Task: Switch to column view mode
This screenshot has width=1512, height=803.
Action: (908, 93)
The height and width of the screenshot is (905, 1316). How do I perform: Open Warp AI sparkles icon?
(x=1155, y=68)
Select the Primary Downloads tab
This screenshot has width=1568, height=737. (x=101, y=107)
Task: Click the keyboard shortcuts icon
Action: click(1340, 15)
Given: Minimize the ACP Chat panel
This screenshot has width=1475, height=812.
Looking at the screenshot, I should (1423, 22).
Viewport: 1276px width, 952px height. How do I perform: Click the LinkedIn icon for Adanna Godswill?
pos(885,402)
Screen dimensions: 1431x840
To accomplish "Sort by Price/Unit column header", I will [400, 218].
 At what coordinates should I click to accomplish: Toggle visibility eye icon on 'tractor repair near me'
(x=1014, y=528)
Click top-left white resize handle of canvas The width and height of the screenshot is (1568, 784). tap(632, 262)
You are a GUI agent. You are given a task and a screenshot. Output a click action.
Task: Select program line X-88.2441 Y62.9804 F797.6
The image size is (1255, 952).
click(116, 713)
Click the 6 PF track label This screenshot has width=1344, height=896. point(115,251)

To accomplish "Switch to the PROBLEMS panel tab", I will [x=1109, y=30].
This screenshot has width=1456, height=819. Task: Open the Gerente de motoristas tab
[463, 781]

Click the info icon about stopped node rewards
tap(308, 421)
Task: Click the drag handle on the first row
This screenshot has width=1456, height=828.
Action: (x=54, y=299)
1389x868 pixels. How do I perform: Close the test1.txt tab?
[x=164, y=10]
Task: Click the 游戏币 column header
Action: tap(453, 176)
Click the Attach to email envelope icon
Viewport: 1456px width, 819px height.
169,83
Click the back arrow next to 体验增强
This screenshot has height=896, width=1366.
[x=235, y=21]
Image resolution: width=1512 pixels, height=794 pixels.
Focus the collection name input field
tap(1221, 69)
════════
What needs to be done: Both the first line of the records above and the line containing "Task: Click the drag handle on the first row" are to be transcribed exactly, together with every line between them, and nothing else.

Solution for this task:
Task: Switch to column view mode
This screenshot has width=1512, height=803.
Action: (908, 93)
The height and width of the screenshot is (905, 1316). How do I perform: Open Warp AI sparkles icon?
(x=1155, y=68)
Select the Primary Downloads tab
This screenshot has width=1568, height=737. (x=101, y=107)
Task: Click the keyboard shortcuts icon
Action: click(1340, 15)
Given: Minimize the ACP Chat panel
This screenshot has width=1475, height=812.
Looking at the screenshot, I should (1423, 22).
Viewport: 1276px width, 952px height. How do I perform: Click the LinkedIn icon for Adanna Godswill?
pos(885,402)
Screen dimensions: 1431x840
To accomplish "Sort by Price/Unit column header", I will [400, 218].
 At what coordinates should I click to accomplish: Toggle visibility eye icon on 'tractor repair near me'
(x=1014, y=528)
Click top-left white resize handle of canvas The width and height of the screenshot is (1568, 784). tap(632, 262)
You are a GUI agent. You are given a task and a screenshot. Output a click action.
Task: Select program line X-88.2441 Y62.9804 F797.6
The image size is (1255, 952).
click(116, 713)
Click the 6 PF track label This screenshot has width=1344, height=896. point(115,251)

To accomplish "Switch to the PROBLEMS panel tab", I will [x=1109, y=30].
This screenshot has width=1456, height=819. Task: Open the Gerente de motoristas tab
[463, 781]

Click the info icon about stopped node rewards
tap(308, 421)
Task: Click the drag handle on the first row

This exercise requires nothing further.